My son is lactose intolerant. What does this mean, and should I be worried about milk being in everyday foods, like a peanut allergy?
This is a discussion to have with your son's pediatrician. Lactose intolerance is relatively common, particularly in people from certain parts of the world. In fact, by adulthood some experts estimate that most people will have some degree of lactose intolerance. Overall the term lactose intolerance refers to a condition in which a person does not have the ability of break down the sugars found in milk, specifically lactose. The enzyme that breaks down lactose is called lactase and is typically produced by the cells lining the intestine. When a person does not produce this enzyme, the lactose sugars cannot be broken down and can contribute to causing abdominal bloating, gas, and crampy abdominal pain. This is, of course, not particularly pleasant for the person involved, so the best treatment is to avoid foods that contain lactose, i.e. milk products including cheese, yogurt, and ice cream.
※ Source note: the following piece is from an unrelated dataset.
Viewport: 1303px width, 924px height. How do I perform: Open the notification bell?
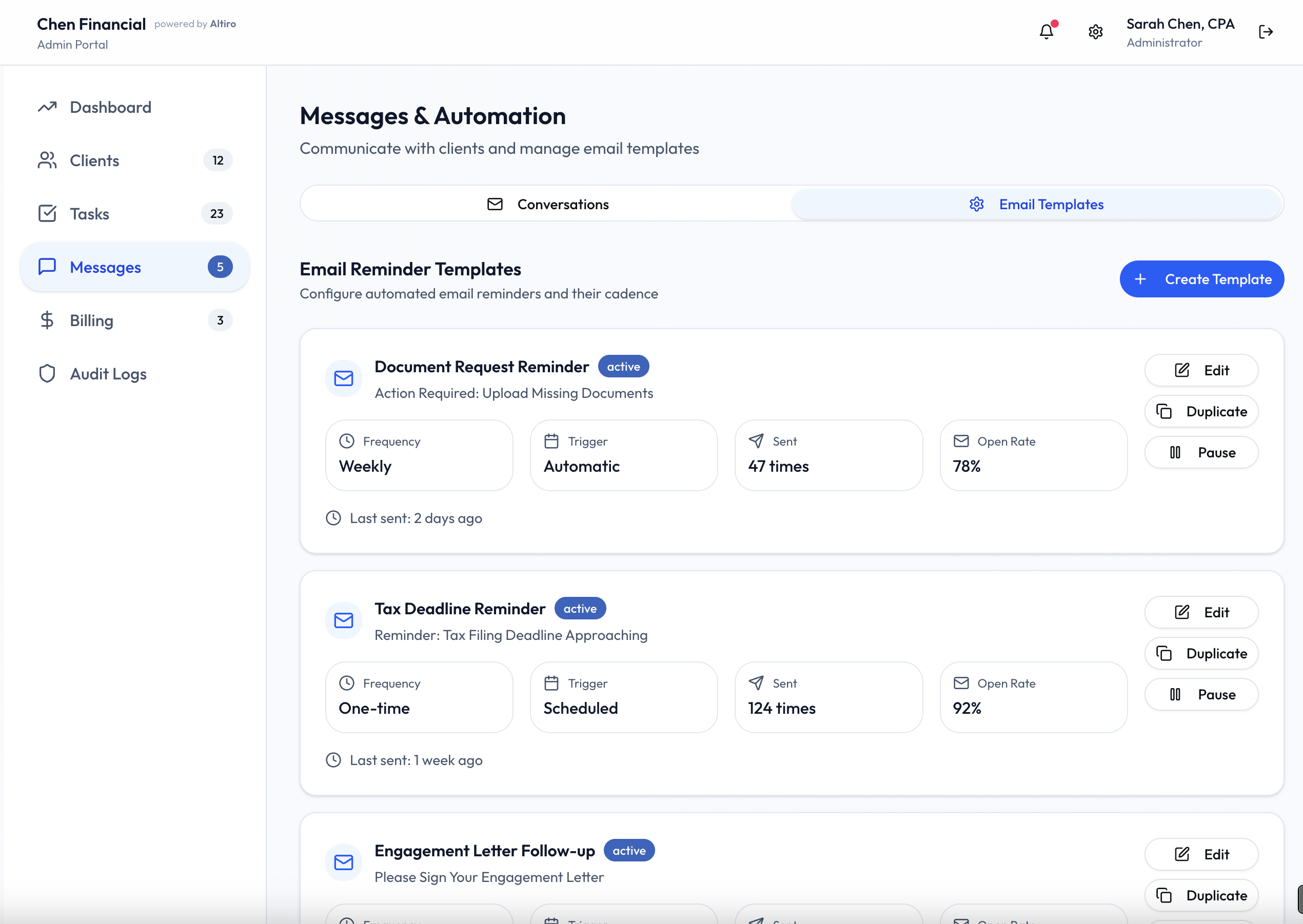(x=1047, y=32)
The good news for your son is that an intolerance is NOT the same as an allergy--milk products will not cause your son to go into an anaphylactic reaction such as can happen with children who are allergic to peanuts. You will not have to worry about carrying around a syringe of epinephrine (the so-called epi pen) in case of severe allergy. An intolerance causes distressing but not life-threatening symptoms. The best thing for you to do in this situation is make sure that you schedule a visit with his pediatrician to go over how to keep your son healthy and how to ensure that he receives adequate nutrition, given that milk products will not be a part of his diet for now.
This answer is for general informational purposes only and is not a substitute for professional medical advice.